Data |
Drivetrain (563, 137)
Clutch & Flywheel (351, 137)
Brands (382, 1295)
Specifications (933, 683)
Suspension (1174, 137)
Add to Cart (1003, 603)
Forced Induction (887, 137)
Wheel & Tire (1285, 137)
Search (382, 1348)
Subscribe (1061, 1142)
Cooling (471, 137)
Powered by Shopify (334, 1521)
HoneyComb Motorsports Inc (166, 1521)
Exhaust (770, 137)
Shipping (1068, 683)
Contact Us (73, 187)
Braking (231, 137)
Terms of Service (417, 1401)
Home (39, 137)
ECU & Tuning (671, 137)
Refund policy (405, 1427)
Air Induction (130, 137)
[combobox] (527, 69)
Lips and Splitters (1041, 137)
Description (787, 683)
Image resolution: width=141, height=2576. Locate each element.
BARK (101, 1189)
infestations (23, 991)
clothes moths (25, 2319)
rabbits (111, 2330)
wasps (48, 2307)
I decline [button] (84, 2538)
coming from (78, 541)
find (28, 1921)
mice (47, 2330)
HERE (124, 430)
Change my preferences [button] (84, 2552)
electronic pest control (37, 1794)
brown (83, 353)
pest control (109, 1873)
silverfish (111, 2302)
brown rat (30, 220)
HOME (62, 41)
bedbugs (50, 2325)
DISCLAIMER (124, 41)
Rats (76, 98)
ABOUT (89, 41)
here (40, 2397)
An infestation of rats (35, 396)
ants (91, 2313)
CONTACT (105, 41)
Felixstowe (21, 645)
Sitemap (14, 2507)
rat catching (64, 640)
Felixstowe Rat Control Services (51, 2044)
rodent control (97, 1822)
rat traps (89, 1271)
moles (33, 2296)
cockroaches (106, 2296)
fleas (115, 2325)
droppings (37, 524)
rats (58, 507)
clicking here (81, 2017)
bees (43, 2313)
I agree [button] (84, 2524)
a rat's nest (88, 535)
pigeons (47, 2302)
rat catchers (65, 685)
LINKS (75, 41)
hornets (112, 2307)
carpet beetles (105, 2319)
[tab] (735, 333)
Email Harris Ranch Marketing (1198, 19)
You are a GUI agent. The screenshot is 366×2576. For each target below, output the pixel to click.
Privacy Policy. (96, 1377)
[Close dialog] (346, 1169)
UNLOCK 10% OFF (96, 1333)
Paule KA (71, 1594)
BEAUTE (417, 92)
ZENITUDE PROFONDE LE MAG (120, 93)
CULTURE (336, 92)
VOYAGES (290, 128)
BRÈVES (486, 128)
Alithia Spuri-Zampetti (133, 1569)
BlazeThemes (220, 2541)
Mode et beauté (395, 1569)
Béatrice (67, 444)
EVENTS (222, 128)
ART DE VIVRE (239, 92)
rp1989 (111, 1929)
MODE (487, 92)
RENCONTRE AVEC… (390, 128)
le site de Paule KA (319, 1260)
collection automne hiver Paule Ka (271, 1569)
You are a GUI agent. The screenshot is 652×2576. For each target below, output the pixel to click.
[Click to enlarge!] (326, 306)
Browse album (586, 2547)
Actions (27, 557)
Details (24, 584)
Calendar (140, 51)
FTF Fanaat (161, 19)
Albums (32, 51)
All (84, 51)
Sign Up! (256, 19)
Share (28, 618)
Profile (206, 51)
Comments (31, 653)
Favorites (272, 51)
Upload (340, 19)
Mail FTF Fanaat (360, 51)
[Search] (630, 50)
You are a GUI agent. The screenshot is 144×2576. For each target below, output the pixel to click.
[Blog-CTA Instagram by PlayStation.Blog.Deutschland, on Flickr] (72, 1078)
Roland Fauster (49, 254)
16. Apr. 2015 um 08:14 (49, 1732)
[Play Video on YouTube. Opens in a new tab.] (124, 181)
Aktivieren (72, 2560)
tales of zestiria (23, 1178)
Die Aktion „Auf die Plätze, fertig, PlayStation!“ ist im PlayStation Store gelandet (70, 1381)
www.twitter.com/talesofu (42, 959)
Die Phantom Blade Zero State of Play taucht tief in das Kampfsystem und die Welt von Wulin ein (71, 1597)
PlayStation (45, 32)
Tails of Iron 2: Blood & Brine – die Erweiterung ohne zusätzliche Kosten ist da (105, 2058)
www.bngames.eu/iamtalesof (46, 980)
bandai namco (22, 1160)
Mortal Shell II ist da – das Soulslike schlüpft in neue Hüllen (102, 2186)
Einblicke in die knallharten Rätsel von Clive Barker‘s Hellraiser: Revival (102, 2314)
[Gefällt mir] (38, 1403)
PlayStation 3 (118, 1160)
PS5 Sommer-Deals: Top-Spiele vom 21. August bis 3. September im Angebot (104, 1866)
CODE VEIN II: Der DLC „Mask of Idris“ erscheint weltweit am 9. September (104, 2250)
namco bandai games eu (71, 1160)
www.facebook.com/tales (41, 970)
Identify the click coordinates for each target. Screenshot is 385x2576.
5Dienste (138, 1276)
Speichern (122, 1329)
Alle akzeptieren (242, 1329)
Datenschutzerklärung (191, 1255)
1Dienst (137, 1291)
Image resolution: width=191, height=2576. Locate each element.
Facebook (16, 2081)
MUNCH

Exercise brief |
Tally the lines above in which the string "each" occurs, and give the total with nothing added.

Expected answer |
6